FOR IMMEDIATE RELEASE Sept. 13th, 2012 - This week Safeway stores in California began stocking a budget-friendly sustainable tuna that provides an alternative to environmentally destructive mainstream options such as Bumble Bee and Chicken of the Sea.

Soon, the company’s “Responsibly Caught” Safeway Select chunk light tuna will be available across the country, providing an environmentally responsible alternative for Safeway consumers and offering a roadmap to sustainability for other retailers.

“Chicken of the Sea, Starkist, and Bumble Bee needlessly slaughter thousands of sharks, rays, juvenile fish, and other animals as casualties of their quest for cheap tuna,” said Greenpeace Oceans Campaigner Casson Trenor. “Safeway’s new initiative gives American consumers a tuna option that is not only cheaper, but far more environmentally friendly. This is the direction the entire tuna industry needs to be moving.”

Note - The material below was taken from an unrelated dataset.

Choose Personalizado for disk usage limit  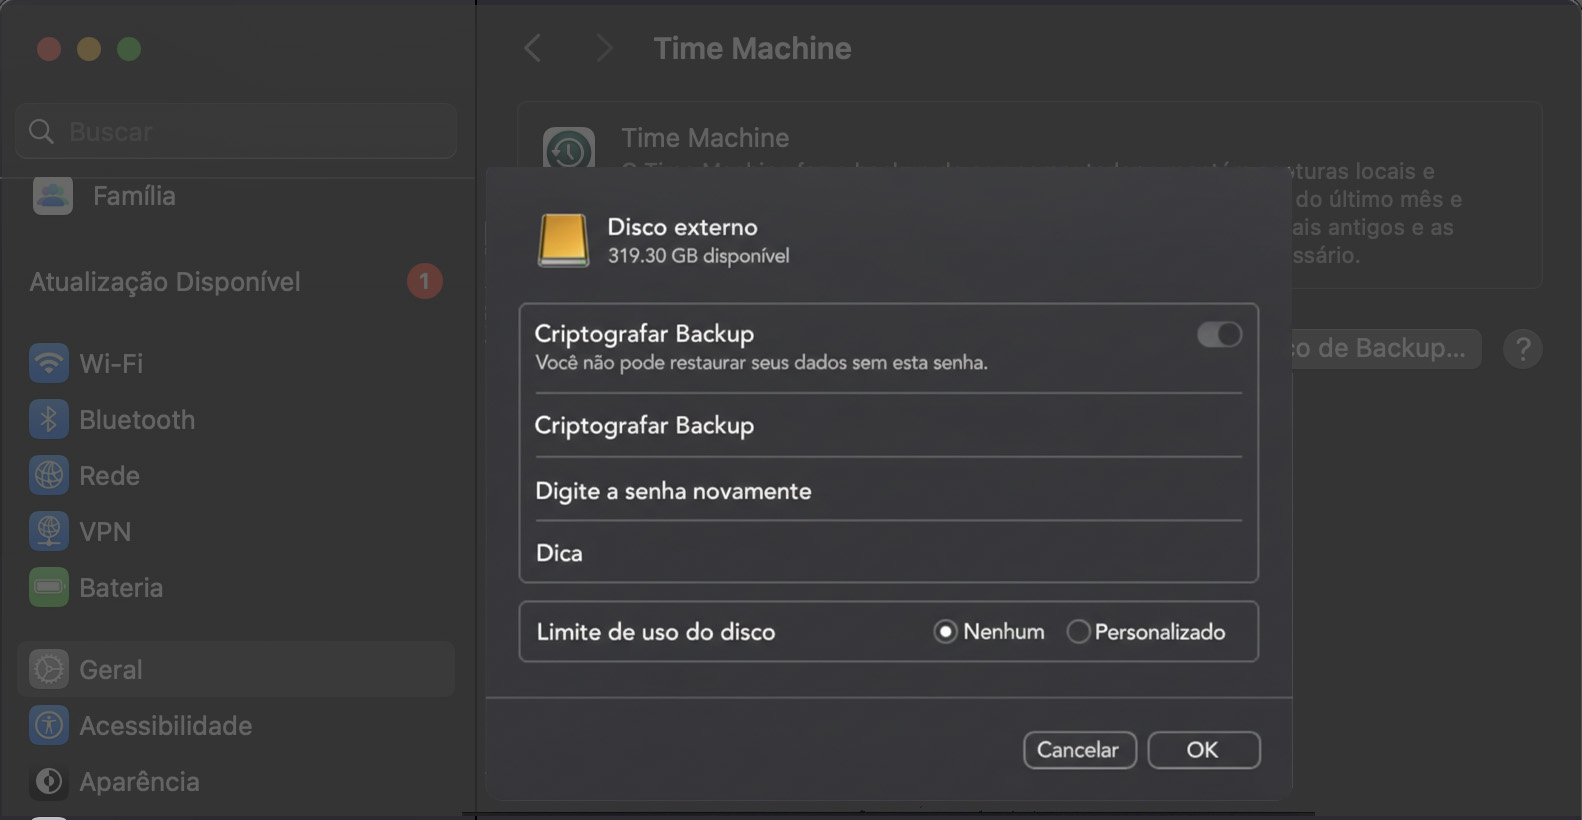click(1078, 631)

A 12 oz can of the responsibly-caught Safeway Select skipjack tuna is 51 cents cheaper than Bumble Bee tuna, and is sourced solely from tuna vessels that do not use Fish Aggregating Devices (FADs).  Environmentalists and conservationists deplore the use of FADs for their high incidence of bycatch, including juvenile tuna, sharks, sea turtles, and rays. Hundreds of thousands of these creatures are killed every year due to FAD-associated fishing.

This new version of Safeway Select skipjack marks the first time a major grocer has offered a FAD-free option at a price comparable to the leading tuna brands, a move that proves consumers and retailers both have a real choice over the practices of companies like Chicken of the Sea.

Earlier this year, Safeway took the top position in Greenpeace’s Carting Away the Oceans (CATO) report — the environmental group’s annual ranking of twenty of the largest seafood retailers in the US — partially due to the company’s work on sustainable canned tuna. In the first CATO report in 2008, all twenty major food retailers received a failing score. This year, sixteen of the twenty achieved passing marks, with Safeway receiving the top score (7.1 out of 10) and a green rating.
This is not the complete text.